Smart Mirror: Getting Started on the Front-End
There are a few key requirements and moving parts to this project that I wanted to explore early on. I began at the end - the UI I wanted to show on the mirror. I initially tried out Atlasboard but quickly found it did more than I needed in some areas, and fought me to do what I wanted in others. To KISS, a ground-up implementation was going to be easier in the long run.
To get started I created a static page with a simple dashboard/widget system. It had a fixed pre-defined number of slots - a 3x3 grid of rows and columns - making layout and addressing really easiy with CSS and getElementById calls. This gave me a straight-forward way to get stuff on the screen. The widgets were a rudimentary base class implementing a init/update/render (and optionally poll to update and re-render) lifecycle.
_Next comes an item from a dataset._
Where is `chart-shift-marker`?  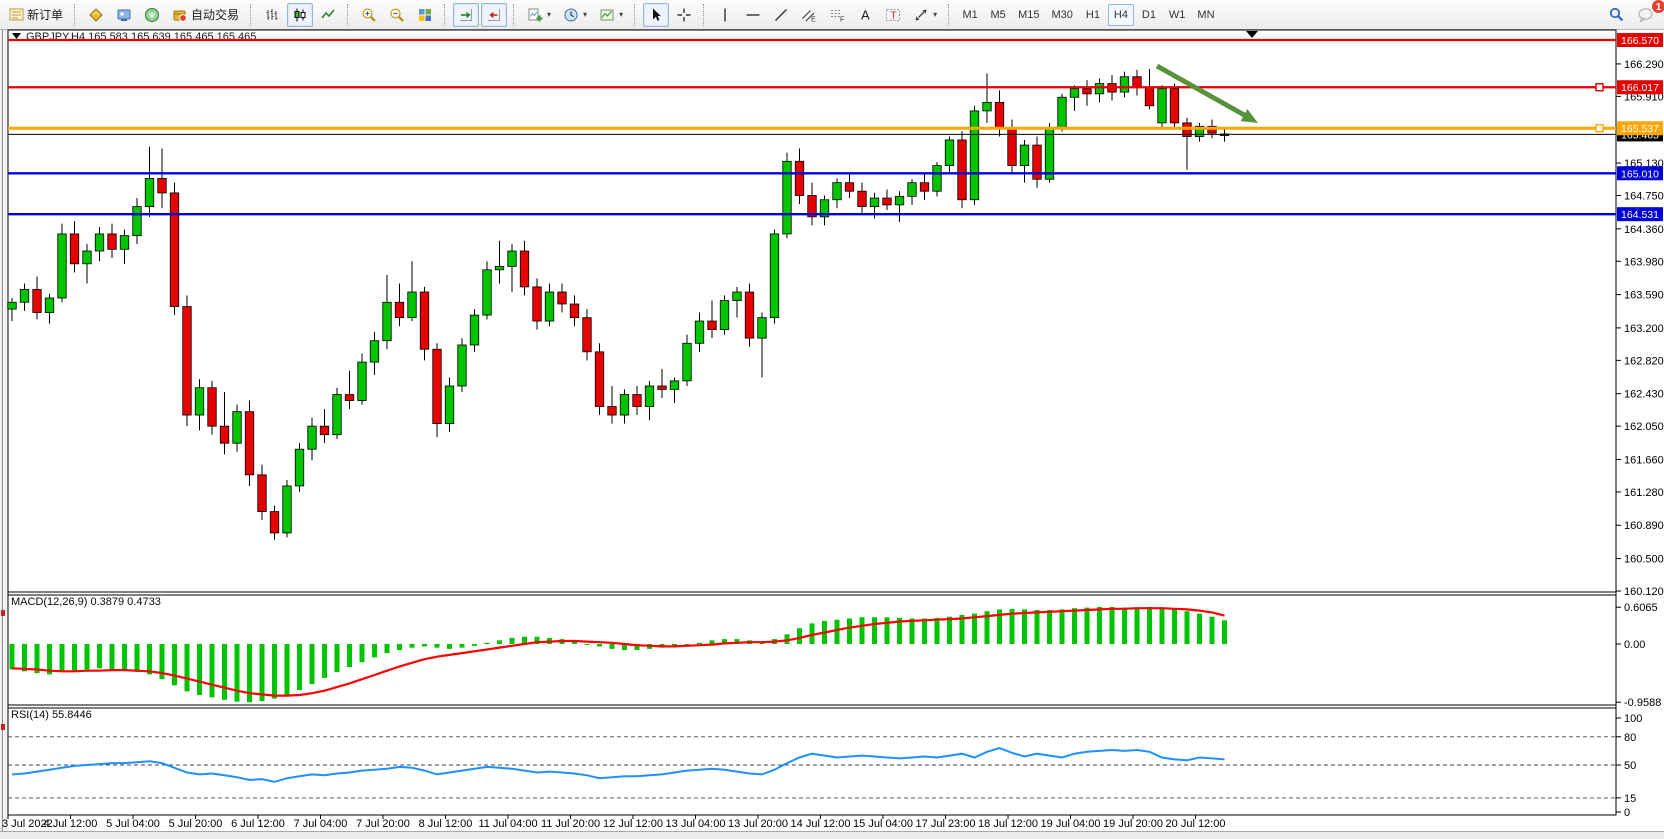 chart-shift-marker is located at coordinates (1252, 34).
On the server-side I made an “socket-board” express app to do reverse proxying, and keep things like API keys out of the client-side code. The name alludes to my eventual goal to hook it up to websockets for sending data between the client and data and events on device. All my feed/api requests from the browser go through the express app, and it sends on their response. To that end I created a basic config library and a request-forwarding middleware.
At this point, the dashboard runs anywhere with node.js and a modern browser.
Between the initial implementation and this screenshot, I’ve added a widget for the local IP address, which is particularly useful during development.